● What you have to do:
I need all the entries repeated exactly as written.
···
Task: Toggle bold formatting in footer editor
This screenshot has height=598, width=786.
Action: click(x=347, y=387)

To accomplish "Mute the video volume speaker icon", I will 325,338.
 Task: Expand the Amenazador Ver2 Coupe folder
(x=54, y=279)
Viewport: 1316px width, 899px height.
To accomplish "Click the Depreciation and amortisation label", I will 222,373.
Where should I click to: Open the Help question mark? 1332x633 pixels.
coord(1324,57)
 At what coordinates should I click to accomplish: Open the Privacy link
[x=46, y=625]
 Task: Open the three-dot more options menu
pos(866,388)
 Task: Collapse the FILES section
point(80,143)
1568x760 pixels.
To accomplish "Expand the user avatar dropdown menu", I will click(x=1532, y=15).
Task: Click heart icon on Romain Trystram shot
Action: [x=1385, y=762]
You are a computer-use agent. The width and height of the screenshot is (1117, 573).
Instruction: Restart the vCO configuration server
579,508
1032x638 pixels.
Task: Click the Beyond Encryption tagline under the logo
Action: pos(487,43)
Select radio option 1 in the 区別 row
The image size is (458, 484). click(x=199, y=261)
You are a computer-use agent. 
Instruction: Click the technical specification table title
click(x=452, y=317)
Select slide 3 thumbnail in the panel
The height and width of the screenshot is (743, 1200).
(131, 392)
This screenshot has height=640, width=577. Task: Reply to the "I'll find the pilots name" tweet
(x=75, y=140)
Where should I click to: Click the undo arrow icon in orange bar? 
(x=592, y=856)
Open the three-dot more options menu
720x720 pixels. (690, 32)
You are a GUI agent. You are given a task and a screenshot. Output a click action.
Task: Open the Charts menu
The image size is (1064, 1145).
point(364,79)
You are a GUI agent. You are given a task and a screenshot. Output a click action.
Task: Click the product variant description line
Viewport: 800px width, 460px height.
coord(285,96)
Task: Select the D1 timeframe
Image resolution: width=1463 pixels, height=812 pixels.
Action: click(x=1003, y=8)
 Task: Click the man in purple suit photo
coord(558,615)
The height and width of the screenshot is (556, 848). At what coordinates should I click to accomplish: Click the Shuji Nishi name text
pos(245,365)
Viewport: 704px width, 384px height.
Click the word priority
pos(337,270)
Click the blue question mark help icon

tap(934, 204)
···
● Solution to this exercise:
Task: Toggle bold formatting in footer editor
This screenshot has height=598, width=786.
Action: click(x=347, y=387)

To accomplish "Mute the video volume speaker icon", I will 325,338.
 Task: Expand the Amenazador Ver2 Coupe folder
(x=54, y=279)
Viewport: 1316px width, 899px height.
To accomplish "Click the Depreciation and amortisation label", I will 222,373.
Where should I click to: Open the Help question mark? 1332x633 pixels.
coord(1324,57)
 At what coordinates should I click to accomplish: Open the Privacy link
[x=46, y=625]
 Task: Open the three-dot more options menu
pos(866,388)
 Task: Collapse the FILES section
point(80,143)
1568x760 pixels.
To accomplish "Expand the user avatar dropdown menu", I will click(x=1532, y=15).
Task: Click heart icon on Romain Trystram shot
Action: [x=1385, y=762]
You are a computer-use agent. The width and height of the screenshot is (1117, 573).
Instruction: Restart the vCO configuration server
579,508
1032x638 pixels.
Task: Click the Beyond Encryption tagline under the logo
Action: pos(487,43)
Select radio option 1 in the 区別 row
The image size is (458, 484). click(x=199, y=261)
You are a computer-use agent. 
Instruction: Click the technical specification table title
click(x=452, y=317)
Select slide 3 thumbnail in the panel
The height and width of the screenshot is (743, 1200).
(131, 392)
This screenshot has height=640, width=577. Task: Reply to the "I'll find the pilots name" tweet
(x=75, y=140)
Where should I click to: Click the undo arrow icon in orange bar? 
(x=592, y=856)
Open the three-dot more options menu
720x720 pixels. (690, 32)
You are a GUI agent. You are given a task and a screenshot. Output a click action.
Task: Open the Charts menu
The image size is (1064, 1145).
point(364,79)
You are a GUI agent. You are given a task and a screenshot. Output a click action.
Task: Click the product variant description line
Viewport: 800px width, 460px height.
coord(285,96)
Task: Select the D1 timeframe
Image resolution: width=1463 pixels, height=812 pixels.
Action: click(x=1003, y=8)
 Task: Click the man in purple suit photo
coord(558,615)
The height and width of the screenshot is (556, 848). At what coordinates should I click to accomplish: Click the Shuji Nishi name text
pos(245,365)
Viewport: 704px width, 384px height.
Click the word priority
pos(337,270)
Click the blue question mark help icon

tap(934, 204)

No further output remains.